2008-08-09 Thread Jim Jewett

Jim Jewett <[EMAIL PROTECTED]> added the comment:

Matt,

Bill's main concern is with a policy decision; I doubt he would object to 
using your code once that is resolved.

The purpose of the quoting functions is to turn a string (representing the 
human-readable version) into bytes (that go over the wire).  If everything 
is ASCII, there isn't any disagreement -- but it also isn't obvious that 
they're bytes instead of characters.  So people started (well, continued, 
since it dates to pre-unicode C) treating them as though they were strings.
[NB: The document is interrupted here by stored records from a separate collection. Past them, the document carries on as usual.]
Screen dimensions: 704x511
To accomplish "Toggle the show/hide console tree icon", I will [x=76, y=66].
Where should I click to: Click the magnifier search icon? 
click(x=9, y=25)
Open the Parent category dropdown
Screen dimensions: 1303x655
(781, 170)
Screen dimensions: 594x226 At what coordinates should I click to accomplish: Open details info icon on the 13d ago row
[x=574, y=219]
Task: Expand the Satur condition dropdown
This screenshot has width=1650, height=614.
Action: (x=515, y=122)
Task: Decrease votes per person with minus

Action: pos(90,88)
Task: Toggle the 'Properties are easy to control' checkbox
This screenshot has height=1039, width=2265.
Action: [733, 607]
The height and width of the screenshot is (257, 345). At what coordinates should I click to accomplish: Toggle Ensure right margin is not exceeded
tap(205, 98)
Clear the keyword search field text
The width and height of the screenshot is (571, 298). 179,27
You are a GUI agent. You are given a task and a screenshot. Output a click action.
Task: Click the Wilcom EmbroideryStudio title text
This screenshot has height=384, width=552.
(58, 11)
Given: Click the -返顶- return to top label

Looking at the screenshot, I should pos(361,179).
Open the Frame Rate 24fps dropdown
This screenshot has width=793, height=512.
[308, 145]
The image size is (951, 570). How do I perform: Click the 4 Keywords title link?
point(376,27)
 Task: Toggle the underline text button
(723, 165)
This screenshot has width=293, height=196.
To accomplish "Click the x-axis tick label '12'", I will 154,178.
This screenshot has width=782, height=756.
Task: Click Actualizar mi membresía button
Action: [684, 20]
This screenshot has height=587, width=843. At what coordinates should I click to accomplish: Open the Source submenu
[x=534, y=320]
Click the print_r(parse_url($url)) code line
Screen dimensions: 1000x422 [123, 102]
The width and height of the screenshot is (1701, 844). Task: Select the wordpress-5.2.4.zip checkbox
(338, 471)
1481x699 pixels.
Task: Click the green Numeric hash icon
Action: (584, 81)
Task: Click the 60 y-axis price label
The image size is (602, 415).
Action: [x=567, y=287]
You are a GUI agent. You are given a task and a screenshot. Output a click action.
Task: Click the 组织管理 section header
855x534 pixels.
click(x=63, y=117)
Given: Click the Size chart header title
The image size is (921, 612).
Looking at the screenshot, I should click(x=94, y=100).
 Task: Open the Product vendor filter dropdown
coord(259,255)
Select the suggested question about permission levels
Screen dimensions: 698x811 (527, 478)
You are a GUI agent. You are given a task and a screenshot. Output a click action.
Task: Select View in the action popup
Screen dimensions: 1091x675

The fact that ASCII (and therefore most wire protocols) looks the same as 
bytes or as characters was one of the strongest arguments against splitting 
the bytes and string types.  Now that this has been done, Bill feels we 
should be consistent.  (You feel wire-protocol bytes should be treated as 
strings, if only as bytestrings, because the libraries use them that way -- 
but this is a policy decision.)

To quote the final paragraph of 1.2.1
"""
 In local or regional contexts and with improving technology, users
   might benefit from being able to use a wider range of characters;
   such use is not defined by this specification.  Percent-encoded
   octets (Section 2.1) may be used within a URI to represent characters
   outside the range of the US-ASCII coded character set if this
   representation is allowed by the scheme or by the protocol element in
   which the URI is referenced.  Such a definition should specify the
   character encoding used to map those characters to octets prior to
   being percent-encoded for the URI.
"""

So the mapping to bytes (or "octets") for non-ASCII isn't defined (here), 
and if you want to use it, you need to specify charset.  But in practice, 
people do use it without specifying a charset.  Which charset should be 
assumed?  The old code (and test cases) assumed Latin-1.  You want to 
assume UTF-8 (though you took the document charset when available -- which 
might also make sense).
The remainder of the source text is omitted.